Année de publication

2024

Langue

Français

Résumé

Ce rapport s'inscrit dans le cadre du projet intitulé : Les caractéristiques des espaces ouverts et des espaces de coworking en lien avec la SST (no 2018-0030), sous la direction de la professeure Diane-Gabrielle Tremblay, université TÉLUQ. L’étude en ergonomie de l’activité propose une analyse du travail en espaces ouverts et de coworking. Ces derniers sont présentés comme des lieux propices aux interactions sociales spontanées. Elles sont facilitées par l’aire ouverte qui, induisant le partage des locaux et du mobilier, instaure une coprésence et une proximité physiques entre les personnes. Mais ces interactions peuvent être vécues comme des distractions coûteuses, notamment pour les personnes ayant besoin de temps ininterrompu pour accomplir leurs tâches. Le bruit incarne la première nuisance des espaces de travail ouverts. Et parmi ses différentes sources, la plus gênante est celle de la parole intelligible. Cette perte d’intimité sonore est susceptible d’altérer la concentration des personnes. Si les caractéristiques de l’environnement de travail ont certes des effets sur le vécu des personnes qui l’occupent, le « contrôle » qu’elles sont en mesure d’exercer peut modérer ces effets.
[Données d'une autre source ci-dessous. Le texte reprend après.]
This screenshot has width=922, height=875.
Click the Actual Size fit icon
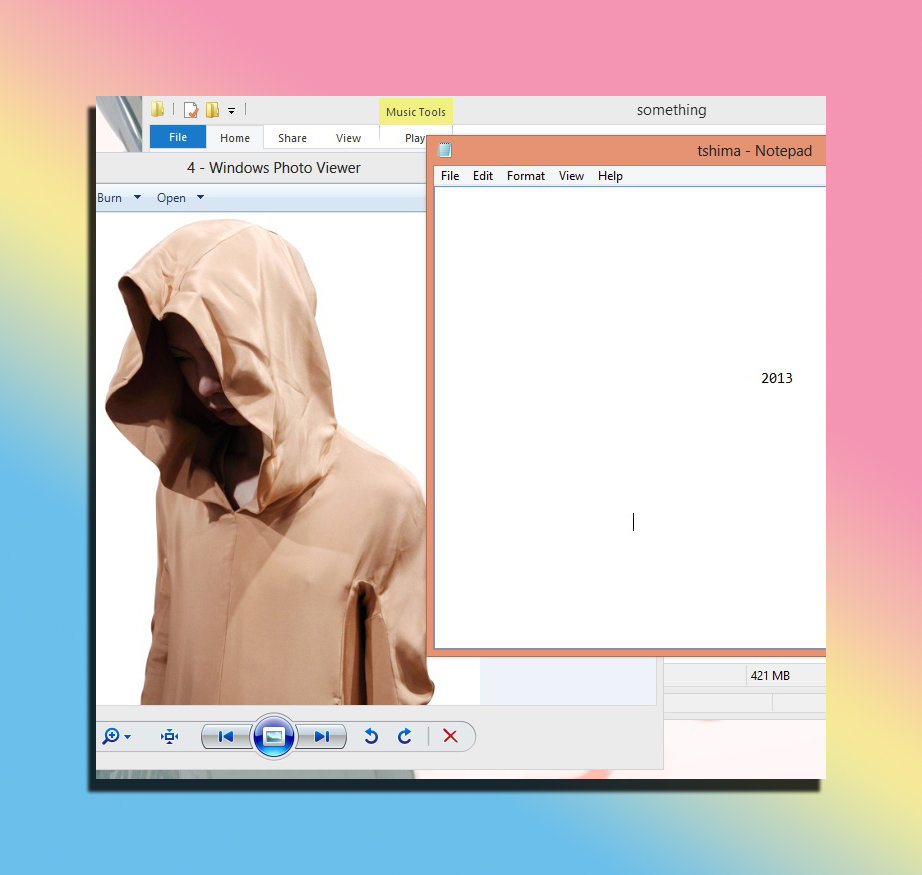170,736
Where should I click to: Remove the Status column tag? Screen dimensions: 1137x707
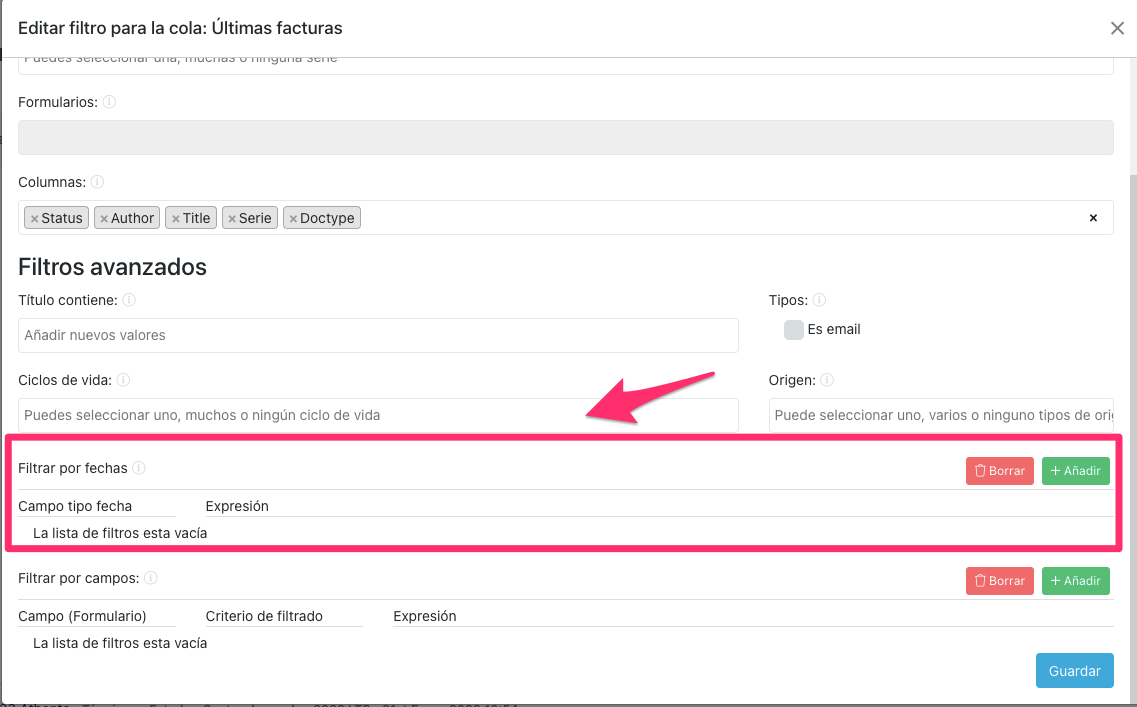[x=34, y=219]
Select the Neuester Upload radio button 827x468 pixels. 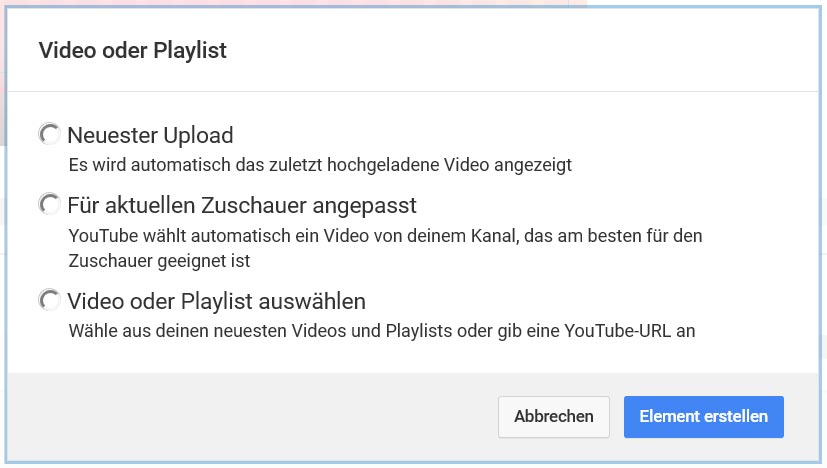coord(49,134)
Dans ce contexte, cette étude vise quatre objectifs de recherche : 1) relever les conditions et les caractéristiques des interactions sociales spontanées qui se produisent dans l’espace de travail ouvert ; 2) comprendre comment les personnes qui travaillent en espace ouvert gèrent leurs appels et leurs rencontres en visioconférence ; 3) relever le niveau de concentration perçu par des personnes travaillant en espaces ouverts, et repérer les facteurs susceptibles d’influencer ce niveau de concentration ; 4) relever les « stratégies d’occupation » que les personnes peuvent déployer pour maintenir leur concentration.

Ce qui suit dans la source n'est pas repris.